Peringati Hari Kesehatan Dunia 2026, PusatPendidikan Lingkungan Hidup (PPLH) Bali mengadakan sosialisasi mengenaiKantin Sekolah Sehat 2026 dengan tema “Membangun Kantin Sekolah Sehat& Berkelanjutan”
Kota Denpasar, 6 April 2026 - Peringati Hari Kesehatan Dunia 2026, Pusat
Pendidikan Lingkungan Hidup (PPLH) Bali mengadakan sosialisasi mengenai
Kantin Sekolah Sehat 2026 dengan tema “Membangun Kantin Sekolah Sehat
& Berkelanjutan” di SD Negeri 3 Kesiman, Desa Kesiman Kertalangu,
Kecamatan Denpasar Timur, Kota Denpasar, Bali.
Sosialisasi diikuti oleh 28 peserta yang terdiri dari kepala sekolah, komite
sekolah, guru mata pelajaran, petugas kebersihan, dan petugas kantin
dengan tujuan untuk 1. Menyamakan persepsi seluruh warga sekolah terkait
dengan pengembangan kantin sekolah sehat. 2. Meningkatkan wawasan
warga sekolah; guru, komite, wali murid, petugas kantin, dan murid dalam
pengembangan kantin sehat sekolah, dan 3. Meningkatkan peran warga
sekolah, guru, komite, wali murid, petugas kantin, dan murid dalam
implementasi kantin sekolah sehat.
Tema Hari Kesehatan Dunia tahun 2026 adalah “Together for Health. Stand
with Science” (Bersama untuk kesehatan. Berdiri bersama ilmu pengetahuan).
Tema ini menekankan pentingnya kolaborasi ilmiah global untuk melindungi
kesehatan manusia, hewan, tumbuhan, dan planet melalui pendekatan yang
mengaitkan antara kesehatan manusia, hewan, dan lingkungan.

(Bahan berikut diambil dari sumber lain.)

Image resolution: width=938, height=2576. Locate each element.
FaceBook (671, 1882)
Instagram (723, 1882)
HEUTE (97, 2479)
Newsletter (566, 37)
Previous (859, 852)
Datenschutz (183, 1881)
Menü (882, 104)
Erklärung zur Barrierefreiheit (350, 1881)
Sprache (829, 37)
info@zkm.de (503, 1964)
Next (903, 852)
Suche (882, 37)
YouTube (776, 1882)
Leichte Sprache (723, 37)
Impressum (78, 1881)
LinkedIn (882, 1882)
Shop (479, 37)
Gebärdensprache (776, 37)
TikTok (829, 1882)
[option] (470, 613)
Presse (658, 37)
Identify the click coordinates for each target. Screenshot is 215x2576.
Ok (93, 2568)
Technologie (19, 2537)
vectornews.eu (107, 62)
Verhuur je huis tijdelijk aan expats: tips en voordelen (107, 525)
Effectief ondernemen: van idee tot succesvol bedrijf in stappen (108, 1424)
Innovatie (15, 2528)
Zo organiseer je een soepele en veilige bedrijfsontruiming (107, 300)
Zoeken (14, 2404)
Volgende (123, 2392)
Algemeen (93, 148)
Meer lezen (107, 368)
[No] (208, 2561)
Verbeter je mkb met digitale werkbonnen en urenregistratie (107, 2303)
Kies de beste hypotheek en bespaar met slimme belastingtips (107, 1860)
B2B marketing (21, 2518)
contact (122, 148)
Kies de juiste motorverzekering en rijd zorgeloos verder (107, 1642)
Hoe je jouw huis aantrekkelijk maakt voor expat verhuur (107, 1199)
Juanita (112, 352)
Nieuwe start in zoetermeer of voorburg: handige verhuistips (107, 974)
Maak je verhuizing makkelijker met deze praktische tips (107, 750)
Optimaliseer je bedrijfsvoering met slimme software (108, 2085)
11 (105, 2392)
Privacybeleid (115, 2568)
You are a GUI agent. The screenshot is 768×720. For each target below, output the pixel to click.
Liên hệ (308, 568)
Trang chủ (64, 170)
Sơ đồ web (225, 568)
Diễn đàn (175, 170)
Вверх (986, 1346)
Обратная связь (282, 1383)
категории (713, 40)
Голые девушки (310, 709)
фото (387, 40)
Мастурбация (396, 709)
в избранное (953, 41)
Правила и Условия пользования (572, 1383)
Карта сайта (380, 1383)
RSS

Catur Yuda Hariyani selaku Direktur Eksekutif PPLH Bali mengatakan “Ini
selaras dengan pentingnya kantin sekolah sehat berupa pemenuhan gizi
seimbang, pencegahan obesitas dan penyakit terkait, meningkatkan
konsentrasi, pembelajaran gaya hidup sehat, mendukung pertumbuhan dan
perkembangan, mengurangi makanan cepat saji dan jajanan tidak sehat,
menciptakan lingkungan yang lebih sehat.”
Acara pertama yaitu melakukan pengantar mengenai tujuan sosialisasi,
program kota cerdas pangan (food smart city), prinsip dasar kantin sekolah
sehat, kebijakan, standar operasional prosedur, mutu pangan, pangan B2SA,
sarana prasarana, fisik dan bangunan kantin, fasilitas sanitasi, sarana
prasarana dapur, pengendalian hama dan serangga, peningkatan sumber
daya manusia, monitoring dan evaluasi, dan compass of sustainibiliy.
Selanjutnya, pembagian 4 kelompok guna identifikasi masalah lewat metode
Compass of Sustainability. Metode ini digunakan untuk menganalisis hal baik
yang perlu ditingkatkan dan dan masalah yang perlu diselesaikan di SDN 3Kesiman. Lalu, setiap kelompok memprioritaskan 5 masalah yang segera
ditangani menggunakan piramida kesuksesan yang terdiri dari Pilar
Lingkungan, Pilar Tim/SDM, Pilar Sosial, dan Pilar Kebahagiaan/Well Being.
Hasilnya, masih banyak hal yang perlu ditingkatkan untuk menjalankan kantin
sekolah sehat secara efektif dan efisien sesuai dengan kebutuhan peserta
didik.
“Sosialisasi kantin sekolah sehat merupakan hal yang positif sekali untuk
kemajuan sekolah kita, terutama untuk meningkatkan kualitas kantin sekolah
sehat. Sosialisasi selanjutnya diperlakukan dengan harapan kita bisa
memahami lagi lebih baik. Sehingga hal baik yang sudah kita lakukan bisa
sejalan dengan harapan pemerintah.” ujar Desak Nyoman Sari, S.Pd.SD
selaku Kepala Sekolah SDN 3 Kesiman.